Climate change and the lack of rain are much less important than the land-use patterns promoted by the government of Sudan and the development policies of World Bank and I.M.F., which were focused on intensive agricultural expansion that really mined the soils and left a lot of land unusable...that was probably the principal impetus for a lot of intra-Darfur migration in the decades leading up to the conflict in Darfur.-- John Prendergast, a founder of the Enough Project, an initiative of the Center for American Progress and the International Crisis Group to abolish genocide and mass atrocities, quoted in A Godsend for Darfur, or a Curse?, which looks at the implications of the underground megalake recently discovered beneath northern Darfur.

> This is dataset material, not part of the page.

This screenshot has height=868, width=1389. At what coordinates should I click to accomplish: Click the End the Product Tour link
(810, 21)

(See also It was climate change wot made me do it)
[P.S. 27 July Simon Donner finds there is no lake beneath Darfur]
2 comments:
I don't thing these things are so easily separated into mono-causal explanations. There is no doubt that rainfall has declined, especially in N Darfur and that the climate has changed (even if it isn't necessarily greenhouse gas climate change). This combined with forest loss, creeping desertification (perhaps 200 Km southwards in 50 years) and sharply rising population (six fold increase since 1950s) are all pressures on the 'environmental assets' of Darfur.
The pressures have stressed the weak land tenure system and caused more informal arrangements between farmers and pastoralists to break down, and then fracture along ethnic/tribal lines, with added tensions from Arab supremicist movements etc.

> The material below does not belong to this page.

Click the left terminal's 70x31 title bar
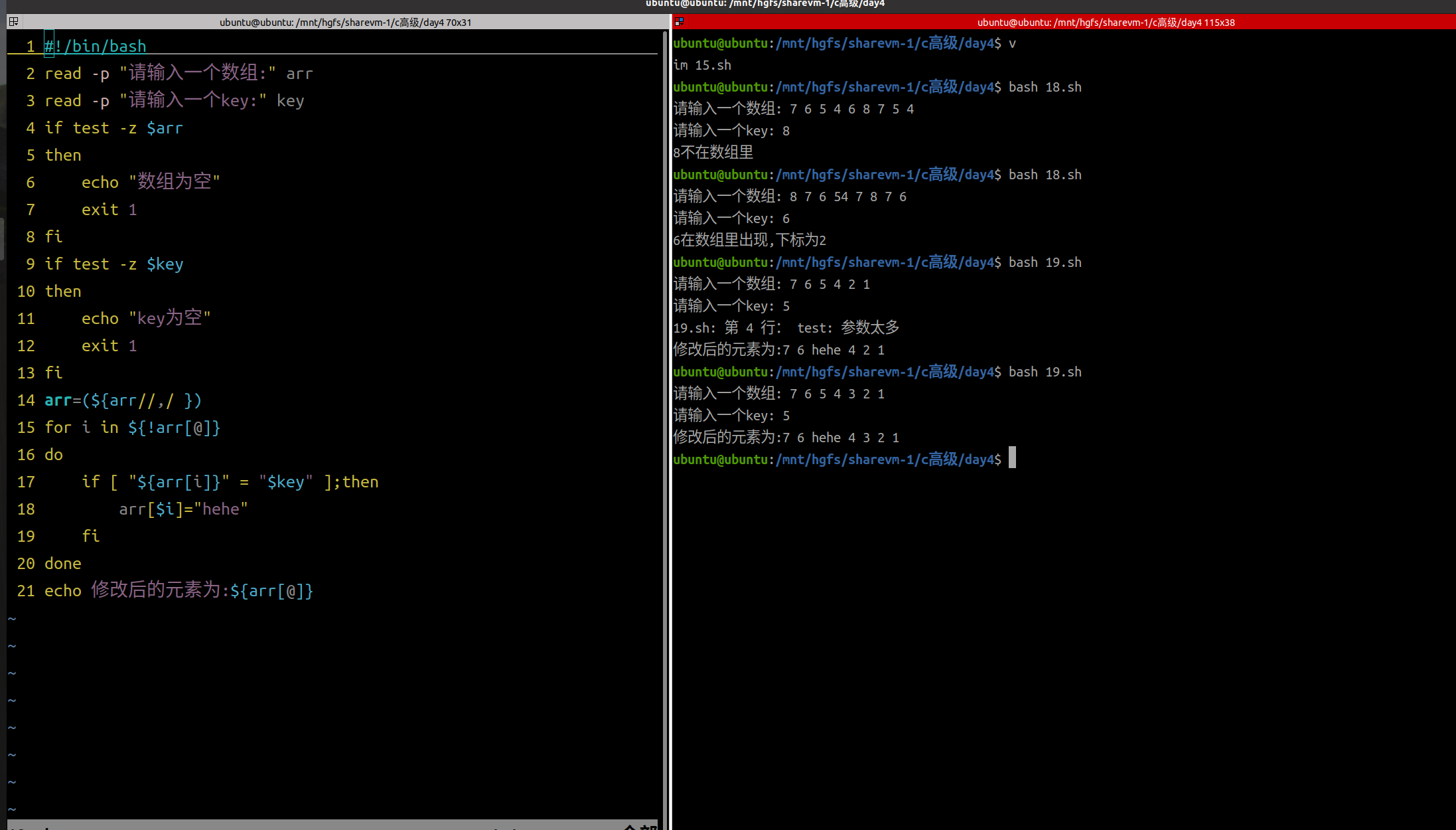The width and height of the screenshot is (1456, 830). coord(345,22)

The unsustainable use of environmental assets due to over use and degradation through various causes is a factor, but not the only factor, in the conflict.
I agree that the causes are complex and include the factors you identify. Climate changes to date, which may be partly natural and partly manmade, are very likely a factor. Future, dramatic anthropogenic climate change may be a growing factor in creating circumstances where even greater instability, violence etc are more likely.

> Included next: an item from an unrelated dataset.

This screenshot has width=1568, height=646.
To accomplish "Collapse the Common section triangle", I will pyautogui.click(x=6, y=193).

But my concern is that "climate change" not become a mantra that substitutes for thought, the attribution of moral and political responsibility and action to find solutions. It's a bleak picture indeed if we accept that governments and power elites are always going to be corrupt, greedy, cruel and short-sighted as environmental and resource stresses increase. Putting it crudely, the Sudanese regime could say something that amounts to 'we are victims of circumstances created by all you SUV drivers in rich countries'.